Ti spieghi benissimo, ma ritengo che tra l'ansia di andare buca (che può esserci cone non) e
l'assioma secondo cui chi ti guarda sorridendoti per strada (donna), è assolutamente pronta a dartela al volo, se sei garbato e poco ansioso, secondo me ce ne corre
Provare per credere

(ma mi sa che da femmina non puoi provare :rotfl: )
Ma io non ho sostenuto quell'assioma
Ho semplicemente sostenuto che quell'asimmetria è più che altro un prodotto, soggettivo, dei condizionamenti e degli stereotipi con cui ognuno guarda la realtà.
che per scopare, serve essere in due.
E prima di definire una asimmetria, io entrerei con maggiore attenzione nella struttura di quell'asimmetria.
Da femmina, io so che chi mi offre il caffè non è che mi sta chiedendo di scopare. Ecco perchè, salvo modi che non mi garbano, il caffè lo accetto praticamente sempre e praticamente sempre come atto di gentilezza nei miei confronti.
Non mi chiedo neppure il perchè. Mi godo la piacevolezza.
Se poi l'altro avrà la cortesia di spiegare, ascolto volentieri
E in quello spiegare, a quel punto, non vedrei scortesia neppure nell'espressione di un qualche primitivo desiderio nei miei confronti. Ci sta.
E non è neppure detto che chi lo espone abbia poi il desiderio di portarlo a compimento.
Come dicevo...è il concentrarsi sul risultato o sul gioco.
E il gioco fra maschi e femmine secondo me è interessante a prescindere. Ed ha, a prescindere, una componente più o meno pronunciata di erotismo.

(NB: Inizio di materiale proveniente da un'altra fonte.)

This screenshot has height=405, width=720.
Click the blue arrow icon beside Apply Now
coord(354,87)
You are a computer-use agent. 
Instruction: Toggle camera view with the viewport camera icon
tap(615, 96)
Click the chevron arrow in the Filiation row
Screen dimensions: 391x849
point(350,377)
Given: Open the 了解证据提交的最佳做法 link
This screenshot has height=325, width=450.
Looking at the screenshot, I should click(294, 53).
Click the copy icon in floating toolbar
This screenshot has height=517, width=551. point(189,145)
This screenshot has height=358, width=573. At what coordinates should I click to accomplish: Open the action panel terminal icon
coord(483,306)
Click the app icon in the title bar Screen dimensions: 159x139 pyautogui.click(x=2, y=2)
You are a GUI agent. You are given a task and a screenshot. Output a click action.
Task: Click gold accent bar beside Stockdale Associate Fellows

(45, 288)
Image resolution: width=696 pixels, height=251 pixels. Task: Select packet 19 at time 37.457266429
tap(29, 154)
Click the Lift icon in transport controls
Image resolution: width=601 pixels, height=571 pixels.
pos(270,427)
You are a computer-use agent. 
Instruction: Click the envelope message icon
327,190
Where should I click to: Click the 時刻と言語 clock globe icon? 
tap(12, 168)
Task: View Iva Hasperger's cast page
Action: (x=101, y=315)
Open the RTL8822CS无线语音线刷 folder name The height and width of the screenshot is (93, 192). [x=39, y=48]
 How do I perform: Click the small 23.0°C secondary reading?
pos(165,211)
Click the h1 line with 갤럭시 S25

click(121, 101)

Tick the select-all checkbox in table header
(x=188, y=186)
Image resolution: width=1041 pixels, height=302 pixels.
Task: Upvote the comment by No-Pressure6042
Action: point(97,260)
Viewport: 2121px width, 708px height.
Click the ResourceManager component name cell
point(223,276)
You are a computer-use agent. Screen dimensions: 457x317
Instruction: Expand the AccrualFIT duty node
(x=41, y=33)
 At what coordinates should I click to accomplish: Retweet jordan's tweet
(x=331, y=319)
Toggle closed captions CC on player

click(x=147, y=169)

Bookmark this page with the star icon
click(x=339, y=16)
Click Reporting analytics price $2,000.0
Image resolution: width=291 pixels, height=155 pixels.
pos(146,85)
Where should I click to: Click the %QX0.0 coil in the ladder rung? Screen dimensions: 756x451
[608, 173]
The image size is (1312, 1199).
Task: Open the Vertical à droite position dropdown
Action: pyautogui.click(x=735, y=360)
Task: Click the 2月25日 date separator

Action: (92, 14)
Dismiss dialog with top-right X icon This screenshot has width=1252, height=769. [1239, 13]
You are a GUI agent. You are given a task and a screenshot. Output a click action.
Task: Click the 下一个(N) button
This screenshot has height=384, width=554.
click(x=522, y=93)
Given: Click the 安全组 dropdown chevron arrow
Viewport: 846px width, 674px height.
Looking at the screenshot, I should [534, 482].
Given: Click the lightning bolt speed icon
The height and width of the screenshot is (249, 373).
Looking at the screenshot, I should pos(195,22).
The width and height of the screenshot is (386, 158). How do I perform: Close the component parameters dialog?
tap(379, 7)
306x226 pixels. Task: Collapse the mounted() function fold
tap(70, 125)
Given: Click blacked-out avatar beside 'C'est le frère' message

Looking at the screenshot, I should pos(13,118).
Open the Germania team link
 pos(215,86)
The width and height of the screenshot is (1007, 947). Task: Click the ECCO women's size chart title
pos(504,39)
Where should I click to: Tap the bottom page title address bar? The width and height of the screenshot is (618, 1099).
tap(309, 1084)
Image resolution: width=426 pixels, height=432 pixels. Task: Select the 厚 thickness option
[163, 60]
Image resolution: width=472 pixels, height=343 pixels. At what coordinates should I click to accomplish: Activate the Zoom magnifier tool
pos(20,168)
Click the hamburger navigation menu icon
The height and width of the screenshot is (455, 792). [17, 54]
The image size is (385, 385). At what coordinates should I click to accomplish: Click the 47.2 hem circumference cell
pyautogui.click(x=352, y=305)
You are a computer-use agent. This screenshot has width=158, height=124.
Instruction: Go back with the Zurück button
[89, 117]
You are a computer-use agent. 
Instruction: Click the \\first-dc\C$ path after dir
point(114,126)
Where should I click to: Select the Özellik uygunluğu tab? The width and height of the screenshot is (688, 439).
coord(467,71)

Proprio perchè a confronto ci stanno due generi "costruiti" evolutivamente per incastrarsi a molteplici livelli.
L'asimmetria semmai, penso possa essere data dal giudizio che le femmine in particolare sentono ricadere su di sè se giocano troppo apertamente in modo erotico. Ma questo è un altro discorso e anche piuttosto complesso.
E riguarda di nuovo la percezione dell'onore. E dell'invasione e del rispetto. E dell'immagine di sè, fondamentalmente.